• PROBLEM
Pick up the piece below on capping coffee spending without giving up the habit, and keep writing from its last line.

• SUPPLIED PASSAGE

○ ○ ○ ○ ○

Ever looked at your bank app and thought, “Wait… how did coffee become a recurring subscription?”
That was me last semester. I wasn’t buying designer bags. I was buying little treats—and somehow my “€3 here, €4 there” coffee habit was quietly speed-running my budget. The annoying part? I genuinely love coffee. The cozy walk. The five-minute break between lectures. The tiny moment of being a person.
So I tried a different goal: cap the spending without quitting the ritual.
And honestly, it worked way better than the “I’ll stop buying coffee forever” fantasy.
First: a reality check (not a guilt trip)
Coffee is one of those things where you’re not “bad with money,” you’re just living in the real world where it’s easy to buy.
Also: you’re not alone. The National Coffee Association reported that 66% of American adults drink coffee each day (Fall 2025 National Coffee Data Trends). Source: NCA Newsroom. And 82% drank coffee at home, which made me feel less “uncultured” about making my own sometimes. Same source.
One more helpful number (because my brain loves a boundary): Mayo Clinic says, “Up to 400 milligrams (mg) of caffeine a day seems safe for most adults.” Source: Mayo Clinic.
Not financial advice, not health advice—just context so we can be a little more intentional.
The method that finally clicked: “Out-of-home coffee has a budget”

○ ○ ○ ○ ○

• DATA FOR REVIEW
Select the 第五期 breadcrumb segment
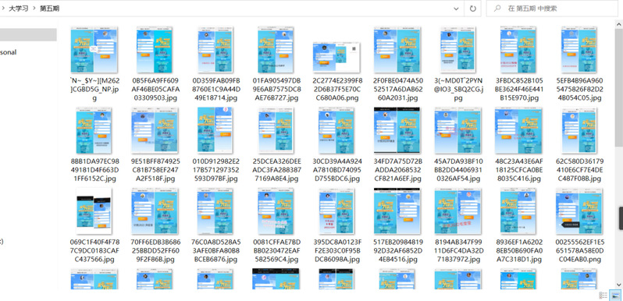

○ ○ ○ ○ ○

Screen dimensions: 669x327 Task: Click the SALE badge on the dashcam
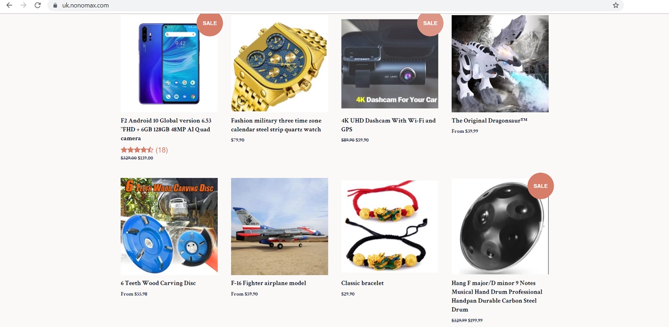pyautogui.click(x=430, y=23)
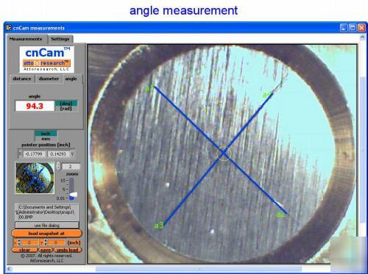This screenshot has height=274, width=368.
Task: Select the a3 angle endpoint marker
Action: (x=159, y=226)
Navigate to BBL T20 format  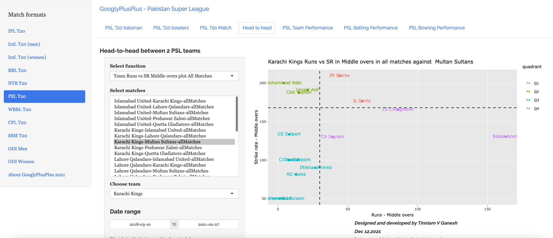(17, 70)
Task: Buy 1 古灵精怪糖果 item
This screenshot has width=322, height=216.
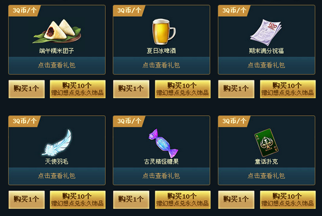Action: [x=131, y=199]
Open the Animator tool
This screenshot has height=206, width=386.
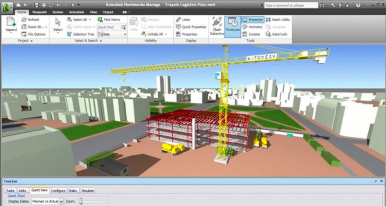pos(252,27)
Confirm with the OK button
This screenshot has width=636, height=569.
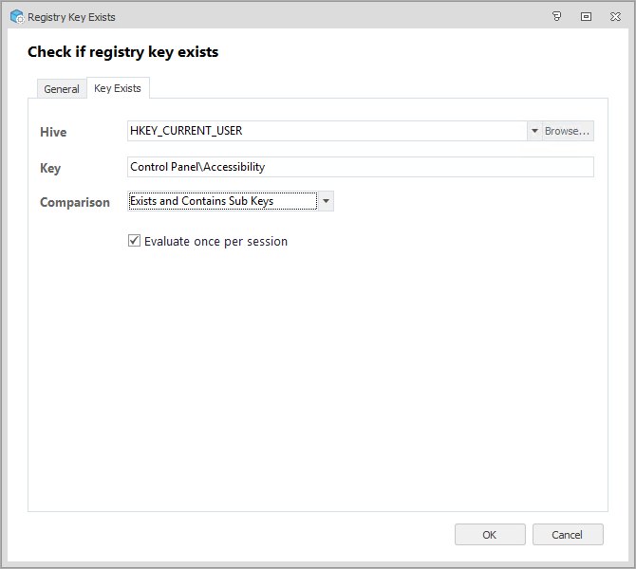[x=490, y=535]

○ ○ ○ ○ ○

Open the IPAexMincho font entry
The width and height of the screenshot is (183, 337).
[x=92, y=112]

○ ○ ○ ○ ○

• EXPECTED ANSWER
My mistake was treating café coffee as part of “life.” Like oxygen. Like rent.
Instead, I started treating out-of-home coffee (café, bakery, train station, campus coffee bar) as its own category with a cap. Home coffee stays in groceries.
Here are the mini-experiments I actually tried:
Mini-experiment 1: The “2 paid coffees” rule (weekly)
Pick a number that doesn’t make you sad. For me, it was two café coffees per week.
- One is a “social coffee” (friend catch-up, study break).
- One is a “dopamine coffee” (when I’m dragging).
Everything else becomes: homemade, office machine, or “I’ll drink it later” coffee.
What surprised me: I didn’t miss café coffee every day—I missed the break. So I kept the break and swapped the drink.
Mini-experiment 2: One “default order”
I used to freestyle my order based on mood, which is cute until mood = “add oat milk and syrup and whatever makes me feel okay.”
So I picked a default:
- small cappuccino (or americano + milk—whatever you like)
- no extras unless it’s one of my two weekly coffees
Less decision fatigue, fewer accidental upgrades.
Mini-experiment 3: The “coffee window” (to avoid the 4pm panic buy)
When I pushed caffeine too late, I slept worse, then needed more coffee the next day. A tired little cycle.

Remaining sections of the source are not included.